Lettre à Paul Desmarais
Antidote

Lettre à Paul Desmarais

Nous sommes de fiers actionnaires de Power Corporation bénéficiant habituellement, année après année, de l’excellente performance de l’entreprise que vous dirigez. Cependant, nous sommes moins fiers d’une partie des investissements de l’entreprise réalisée au sein de Total, la plus grande pétrolière française, qui a des intérêts importants dans le gazoduc Yadana en Birmanie, exploité en partenariat avec le gouvernement de Birmanie. Lors de la dernière assemblée d’actionnaires, Power détenait un peu moins de 4 % des actions de Total à travers une filiale, cet engagement étant bonifié par le fait que vous siégez au conseil d’administration de Total.

Selon les propos mêmes de Christophe de Margerie, PDG de Total, la junte birmane perçoit la moitié de ses ressources financières des deux gazoducs en fonction en Birmanie, dont l’un est cogéré par Total et Chevron. Les redevances annuelles payées au gouvernement birman par la filiale Total Myanmar Exploration and Production représentent un minimum de 200 millions de dollars. Dans ce contexte et en vertu de l’engagement que Power a pris sur son site Web de favoriser le respect des droits de la personne, vous serait-il possible de transmettre formellement et publiquement une lettre à la direction de Total à l’effet de cesser les opérations du gazoduc jusqu’à la chute du régime birman?

L’arrêt de ce projet pourrait avoir un effet à court terme sur les revenus de Total, et donc sur les revenus de Power, mais la continuation des opérations aurait des effets négatifs encore plus grands en prêtant le flanc à d’éventuels recours juridiques et à des boycotts de consommateurs et d’investisseurs qui pourraient entacher la réputation comme la valeur de Total et Power.

LE DROIT INTERNATIONAL

En effet, une certaine jurisprudence rend de plus en plus crédibles des accusations de complicité avec des États violant les droits humains, surtout dans le cas birman. Comme vous le savez, Unocal, maintenant propriété de Chevron, partenaire de Total dans le gazoduc de Yadana, a dû accepter de payer un montant significatif en guise de réparation dans le cadre d’une entente hors cour pour éviter un procès devant la cour américaine lors duquel elle aurait été accusée de bénéficier du travail forcé illégal en vertu du droit américain et international.
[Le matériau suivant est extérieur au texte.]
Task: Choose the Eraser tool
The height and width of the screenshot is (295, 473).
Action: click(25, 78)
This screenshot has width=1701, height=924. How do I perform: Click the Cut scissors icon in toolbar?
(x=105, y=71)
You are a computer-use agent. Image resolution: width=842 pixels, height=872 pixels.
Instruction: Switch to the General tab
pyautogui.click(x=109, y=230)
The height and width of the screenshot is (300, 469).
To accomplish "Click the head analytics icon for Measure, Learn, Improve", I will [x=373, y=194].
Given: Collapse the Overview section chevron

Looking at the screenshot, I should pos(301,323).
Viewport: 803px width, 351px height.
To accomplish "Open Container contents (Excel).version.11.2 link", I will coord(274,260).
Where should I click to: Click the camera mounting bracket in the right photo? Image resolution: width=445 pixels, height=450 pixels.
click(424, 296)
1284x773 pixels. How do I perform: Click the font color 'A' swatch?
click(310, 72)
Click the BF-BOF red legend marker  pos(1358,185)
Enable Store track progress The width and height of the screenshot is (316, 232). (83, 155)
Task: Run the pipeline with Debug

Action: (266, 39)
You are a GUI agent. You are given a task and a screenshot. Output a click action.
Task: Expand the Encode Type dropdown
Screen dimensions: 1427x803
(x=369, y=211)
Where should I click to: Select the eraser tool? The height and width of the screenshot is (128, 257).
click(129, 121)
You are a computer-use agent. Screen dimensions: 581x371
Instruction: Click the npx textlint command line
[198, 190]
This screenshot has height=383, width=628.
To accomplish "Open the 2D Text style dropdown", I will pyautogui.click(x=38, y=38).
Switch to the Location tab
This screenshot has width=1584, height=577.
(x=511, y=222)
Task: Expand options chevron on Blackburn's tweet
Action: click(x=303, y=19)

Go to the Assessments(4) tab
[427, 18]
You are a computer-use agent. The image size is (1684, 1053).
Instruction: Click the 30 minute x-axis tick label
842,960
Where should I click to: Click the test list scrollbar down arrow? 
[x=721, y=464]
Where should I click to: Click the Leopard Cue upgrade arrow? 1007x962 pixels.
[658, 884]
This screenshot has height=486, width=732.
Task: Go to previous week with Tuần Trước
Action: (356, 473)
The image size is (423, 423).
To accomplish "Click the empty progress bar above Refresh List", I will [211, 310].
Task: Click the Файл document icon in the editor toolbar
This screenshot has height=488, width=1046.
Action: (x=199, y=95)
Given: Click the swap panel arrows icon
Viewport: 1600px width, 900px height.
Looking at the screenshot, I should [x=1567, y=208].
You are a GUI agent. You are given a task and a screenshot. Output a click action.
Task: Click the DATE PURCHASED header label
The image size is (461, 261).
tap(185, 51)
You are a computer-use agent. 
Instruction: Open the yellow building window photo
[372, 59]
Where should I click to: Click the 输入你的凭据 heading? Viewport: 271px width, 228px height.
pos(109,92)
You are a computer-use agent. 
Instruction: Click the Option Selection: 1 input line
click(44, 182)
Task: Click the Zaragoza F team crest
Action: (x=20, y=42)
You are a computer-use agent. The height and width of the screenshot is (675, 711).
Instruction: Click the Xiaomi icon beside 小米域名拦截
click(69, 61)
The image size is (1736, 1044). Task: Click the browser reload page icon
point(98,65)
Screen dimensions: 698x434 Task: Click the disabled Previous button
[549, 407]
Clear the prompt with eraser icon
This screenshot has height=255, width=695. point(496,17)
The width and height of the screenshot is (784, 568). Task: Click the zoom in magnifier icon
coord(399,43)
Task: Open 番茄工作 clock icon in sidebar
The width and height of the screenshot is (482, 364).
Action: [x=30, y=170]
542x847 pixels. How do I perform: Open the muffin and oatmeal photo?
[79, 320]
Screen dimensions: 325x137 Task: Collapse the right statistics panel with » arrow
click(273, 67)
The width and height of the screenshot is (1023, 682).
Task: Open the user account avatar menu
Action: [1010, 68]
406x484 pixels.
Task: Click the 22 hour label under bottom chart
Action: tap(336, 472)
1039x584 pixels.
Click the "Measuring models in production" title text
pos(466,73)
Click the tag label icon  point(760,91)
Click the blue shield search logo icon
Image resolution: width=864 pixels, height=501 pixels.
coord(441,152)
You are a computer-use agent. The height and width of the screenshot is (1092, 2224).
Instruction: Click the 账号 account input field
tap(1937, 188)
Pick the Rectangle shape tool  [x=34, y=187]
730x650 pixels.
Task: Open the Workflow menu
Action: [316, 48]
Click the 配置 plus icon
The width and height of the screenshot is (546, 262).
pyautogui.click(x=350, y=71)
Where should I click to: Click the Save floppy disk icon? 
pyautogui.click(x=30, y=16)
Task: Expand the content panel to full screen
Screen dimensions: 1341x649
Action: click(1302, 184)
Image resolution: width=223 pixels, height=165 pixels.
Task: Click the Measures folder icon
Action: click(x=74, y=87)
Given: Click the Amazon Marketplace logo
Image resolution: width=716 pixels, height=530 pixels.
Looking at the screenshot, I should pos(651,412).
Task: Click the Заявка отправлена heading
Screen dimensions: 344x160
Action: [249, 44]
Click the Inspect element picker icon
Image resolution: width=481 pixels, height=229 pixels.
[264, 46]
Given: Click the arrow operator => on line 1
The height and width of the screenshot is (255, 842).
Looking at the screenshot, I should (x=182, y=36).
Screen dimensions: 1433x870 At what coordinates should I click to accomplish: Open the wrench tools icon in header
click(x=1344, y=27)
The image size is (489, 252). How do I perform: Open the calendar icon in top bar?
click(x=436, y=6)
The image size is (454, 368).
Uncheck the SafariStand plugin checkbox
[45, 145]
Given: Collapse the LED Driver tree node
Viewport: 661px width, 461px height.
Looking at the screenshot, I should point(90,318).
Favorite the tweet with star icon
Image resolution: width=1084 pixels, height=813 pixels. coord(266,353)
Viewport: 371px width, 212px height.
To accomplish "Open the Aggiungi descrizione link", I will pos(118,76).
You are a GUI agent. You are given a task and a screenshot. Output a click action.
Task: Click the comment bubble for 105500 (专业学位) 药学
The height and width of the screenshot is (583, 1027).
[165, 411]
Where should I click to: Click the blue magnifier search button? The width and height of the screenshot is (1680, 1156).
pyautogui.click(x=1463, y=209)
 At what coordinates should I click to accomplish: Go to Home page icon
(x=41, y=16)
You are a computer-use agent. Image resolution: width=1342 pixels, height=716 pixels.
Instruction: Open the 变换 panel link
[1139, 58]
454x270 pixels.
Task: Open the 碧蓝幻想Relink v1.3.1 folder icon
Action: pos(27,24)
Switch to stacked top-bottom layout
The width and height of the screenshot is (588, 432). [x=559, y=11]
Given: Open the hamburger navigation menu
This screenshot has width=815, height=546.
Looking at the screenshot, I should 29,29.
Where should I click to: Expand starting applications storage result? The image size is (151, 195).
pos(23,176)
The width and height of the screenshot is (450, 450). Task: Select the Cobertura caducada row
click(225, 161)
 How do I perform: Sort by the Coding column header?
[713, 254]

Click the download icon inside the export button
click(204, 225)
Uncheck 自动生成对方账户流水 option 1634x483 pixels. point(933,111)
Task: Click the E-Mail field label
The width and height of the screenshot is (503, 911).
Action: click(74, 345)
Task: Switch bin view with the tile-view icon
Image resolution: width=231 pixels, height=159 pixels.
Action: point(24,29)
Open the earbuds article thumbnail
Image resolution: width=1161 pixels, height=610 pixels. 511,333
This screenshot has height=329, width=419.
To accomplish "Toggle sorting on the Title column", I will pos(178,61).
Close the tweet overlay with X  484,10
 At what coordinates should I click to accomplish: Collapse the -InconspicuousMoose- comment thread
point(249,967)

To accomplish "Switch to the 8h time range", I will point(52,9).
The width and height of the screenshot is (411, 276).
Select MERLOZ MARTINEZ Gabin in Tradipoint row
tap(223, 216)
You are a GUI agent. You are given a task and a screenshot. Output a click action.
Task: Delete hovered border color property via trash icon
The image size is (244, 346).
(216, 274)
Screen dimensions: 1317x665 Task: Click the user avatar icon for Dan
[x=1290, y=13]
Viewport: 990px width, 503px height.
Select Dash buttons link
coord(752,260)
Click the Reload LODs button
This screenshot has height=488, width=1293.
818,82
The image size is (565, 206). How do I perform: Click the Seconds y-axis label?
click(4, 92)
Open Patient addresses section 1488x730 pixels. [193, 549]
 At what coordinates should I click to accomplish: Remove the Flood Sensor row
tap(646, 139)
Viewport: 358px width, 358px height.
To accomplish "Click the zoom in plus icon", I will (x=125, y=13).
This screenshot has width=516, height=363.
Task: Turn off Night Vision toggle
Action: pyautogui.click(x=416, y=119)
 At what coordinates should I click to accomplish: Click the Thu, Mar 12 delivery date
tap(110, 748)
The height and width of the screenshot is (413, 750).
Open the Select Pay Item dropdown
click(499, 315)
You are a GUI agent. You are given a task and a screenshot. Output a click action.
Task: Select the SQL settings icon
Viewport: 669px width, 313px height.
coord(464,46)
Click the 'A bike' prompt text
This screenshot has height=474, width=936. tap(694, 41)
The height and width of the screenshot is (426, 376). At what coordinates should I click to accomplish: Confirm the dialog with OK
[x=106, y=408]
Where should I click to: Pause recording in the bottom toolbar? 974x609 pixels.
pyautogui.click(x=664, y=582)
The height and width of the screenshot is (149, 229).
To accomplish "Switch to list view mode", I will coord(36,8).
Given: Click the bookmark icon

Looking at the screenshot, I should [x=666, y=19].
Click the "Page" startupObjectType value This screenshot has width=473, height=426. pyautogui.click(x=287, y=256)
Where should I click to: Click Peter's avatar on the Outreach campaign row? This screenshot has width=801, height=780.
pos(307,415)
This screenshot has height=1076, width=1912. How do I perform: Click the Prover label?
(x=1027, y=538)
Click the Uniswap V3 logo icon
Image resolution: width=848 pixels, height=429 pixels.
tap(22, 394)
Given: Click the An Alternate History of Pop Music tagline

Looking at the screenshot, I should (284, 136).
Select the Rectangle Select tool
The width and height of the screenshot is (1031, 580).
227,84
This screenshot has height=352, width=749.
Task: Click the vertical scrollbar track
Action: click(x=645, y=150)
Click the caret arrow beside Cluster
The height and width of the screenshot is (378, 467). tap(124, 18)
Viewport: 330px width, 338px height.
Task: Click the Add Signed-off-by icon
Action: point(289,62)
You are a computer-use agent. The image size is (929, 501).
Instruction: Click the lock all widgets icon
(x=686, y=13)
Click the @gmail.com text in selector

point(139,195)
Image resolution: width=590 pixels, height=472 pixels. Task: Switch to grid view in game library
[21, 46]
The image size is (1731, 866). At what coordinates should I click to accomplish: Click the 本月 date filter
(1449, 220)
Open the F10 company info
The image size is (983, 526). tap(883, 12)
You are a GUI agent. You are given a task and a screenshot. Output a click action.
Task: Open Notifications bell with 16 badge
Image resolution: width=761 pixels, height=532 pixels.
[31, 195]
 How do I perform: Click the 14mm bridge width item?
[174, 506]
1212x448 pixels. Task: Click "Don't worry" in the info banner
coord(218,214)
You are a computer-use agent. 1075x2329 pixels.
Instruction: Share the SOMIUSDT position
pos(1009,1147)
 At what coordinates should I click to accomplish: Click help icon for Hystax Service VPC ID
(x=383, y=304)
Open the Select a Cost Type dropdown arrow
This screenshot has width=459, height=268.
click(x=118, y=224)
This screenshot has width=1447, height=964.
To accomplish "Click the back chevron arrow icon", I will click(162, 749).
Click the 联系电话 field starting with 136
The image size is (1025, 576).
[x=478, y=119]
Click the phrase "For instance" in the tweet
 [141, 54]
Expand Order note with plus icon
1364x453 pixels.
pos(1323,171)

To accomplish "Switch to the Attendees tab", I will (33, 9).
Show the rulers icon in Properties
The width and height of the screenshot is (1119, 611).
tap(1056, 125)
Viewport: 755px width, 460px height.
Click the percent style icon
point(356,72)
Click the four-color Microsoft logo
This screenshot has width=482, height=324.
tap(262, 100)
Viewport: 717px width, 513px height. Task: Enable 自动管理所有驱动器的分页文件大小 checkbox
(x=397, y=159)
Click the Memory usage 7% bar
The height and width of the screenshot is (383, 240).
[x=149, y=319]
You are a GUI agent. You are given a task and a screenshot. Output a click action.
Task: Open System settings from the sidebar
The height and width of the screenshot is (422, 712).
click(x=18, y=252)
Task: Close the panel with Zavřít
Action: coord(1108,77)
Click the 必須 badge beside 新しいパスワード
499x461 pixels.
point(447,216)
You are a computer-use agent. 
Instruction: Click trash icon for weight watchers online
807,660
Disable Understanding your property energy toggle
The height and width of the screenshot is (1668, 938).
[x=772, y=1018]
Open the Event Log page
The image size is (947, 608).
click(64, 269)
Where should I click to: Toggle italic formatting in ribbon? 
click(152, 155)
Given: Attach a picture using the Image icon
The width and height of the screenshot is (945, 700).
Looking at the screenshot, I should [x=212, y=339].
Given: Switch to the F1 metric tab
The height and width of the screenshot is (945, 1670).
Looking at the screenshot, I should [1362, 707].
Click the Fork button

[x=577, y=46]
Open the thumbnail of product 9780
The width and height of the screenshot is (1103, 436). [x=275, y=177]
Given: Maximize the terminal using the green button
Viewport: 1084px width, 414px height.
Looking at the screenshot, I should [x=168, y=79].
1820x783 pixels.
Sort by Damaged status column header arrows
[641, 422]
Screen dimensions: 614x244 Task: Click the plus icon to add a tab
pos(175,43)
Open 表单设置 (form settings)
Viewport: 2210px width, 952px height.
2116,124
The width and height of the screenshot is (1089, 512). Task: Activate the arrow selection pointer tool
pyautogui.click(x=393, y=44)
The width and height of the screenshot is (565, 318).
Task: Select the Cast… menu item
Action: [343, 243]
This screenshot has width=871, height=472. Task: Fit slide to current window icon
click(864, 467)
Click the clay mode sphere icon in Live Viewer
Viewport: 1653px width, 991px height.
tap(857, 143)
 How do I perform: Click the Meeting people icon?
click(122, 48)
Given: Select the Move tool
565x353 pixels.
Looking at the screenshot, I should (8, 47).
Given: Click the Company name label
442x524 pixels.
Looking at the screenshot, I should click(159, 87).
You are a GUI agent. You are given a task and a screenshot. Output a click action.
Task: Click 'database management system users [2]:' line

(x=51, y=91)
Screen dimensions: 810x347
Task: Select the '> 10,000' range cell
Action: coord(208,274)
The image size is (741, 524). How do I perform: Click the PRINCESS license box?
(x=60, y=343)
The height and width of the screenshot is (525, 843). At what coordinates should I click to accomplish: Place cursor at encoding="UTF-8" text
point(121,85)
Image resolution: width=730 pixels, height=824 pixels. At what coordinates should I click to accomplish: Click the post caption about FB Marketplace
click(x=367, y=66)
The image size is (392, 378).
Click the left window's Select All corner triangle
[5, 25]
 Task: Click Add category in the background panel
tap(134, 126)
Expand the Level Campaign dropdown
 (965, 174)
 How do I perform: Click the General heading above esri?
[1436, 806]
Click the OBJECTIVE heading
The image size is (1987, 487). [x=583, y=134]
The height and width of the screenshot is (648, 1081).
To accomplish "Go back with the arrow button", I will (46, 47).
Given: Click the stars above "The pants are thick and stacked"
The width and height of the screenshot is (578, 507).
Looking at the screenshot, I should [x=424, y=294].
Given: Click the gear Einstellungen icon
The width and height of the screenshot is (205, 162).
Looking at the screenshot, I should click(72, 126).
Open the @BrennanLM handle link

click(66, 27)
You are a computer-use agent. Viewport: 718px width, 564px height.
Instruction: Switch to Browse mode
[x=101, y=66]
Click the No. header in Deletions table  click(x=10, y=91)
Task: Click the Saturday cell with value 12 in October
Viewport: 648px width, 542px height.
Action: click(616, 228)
L’ONU définit la "complicité" comme étant minimalement un des deux états de fait suivants: ignorer sciemment une violation des droits humains ou fournir une assistance qui aura un effet substantiel pour perpétrer une violation des droits humains. Il faudrait se fermer les yeux pour ne pas voir dans la relation de Total avec le gouvernement birman un risque élevé de contrevenir à au moins un de ces principes.

LE BOYCOTT

De nombreux boycotts sont organisés par des groupes de consommateurs et d’investisseurs, même si certains soutiennent que le boycott a des effets négatifs sur la population. Dans le contexte où 50 % du budget du gouvernement birman va à son armée et que seulement 3 % va à l’éducation, la population a peu à perdre d’un tel boycott. Ce constat est renforcé par le fait que la leader du mouvement démocratique et Prix Nobel Aung San Suu Kyi a elle-même appelé au boycott. L’exemple de l’Afrique du Sud, où le boycott a eu raison de l’apartheid, reste à l’esprit de tous, même du président français Nicolas Sarkozy qui a demandé à Total de geler ses investissements.

Vous savez aussi qu’un grand nombre de vos actionnaires institutionnels ont maintenant des politiques très explicites qui vont dans le sens de notre demande. C’est le cas notamment de la Caisse de dépôt qui a signé les Principes pour l’investissement responsable développés par l’ONU qui l’engagent notamment "à être active et prendre en compte" ces questions sociales dans ses pratiques d’actionnaire.

Nous sommes convaincus que vous saurez apprécier l’intérêt de cette proposition constructive et espérons que vous assumerez votre rôle de leader pour protéger et renforcer la confiance des citoyens et des actionnaires envers cette merveilleuse et très rentable entreprise qu’est Power.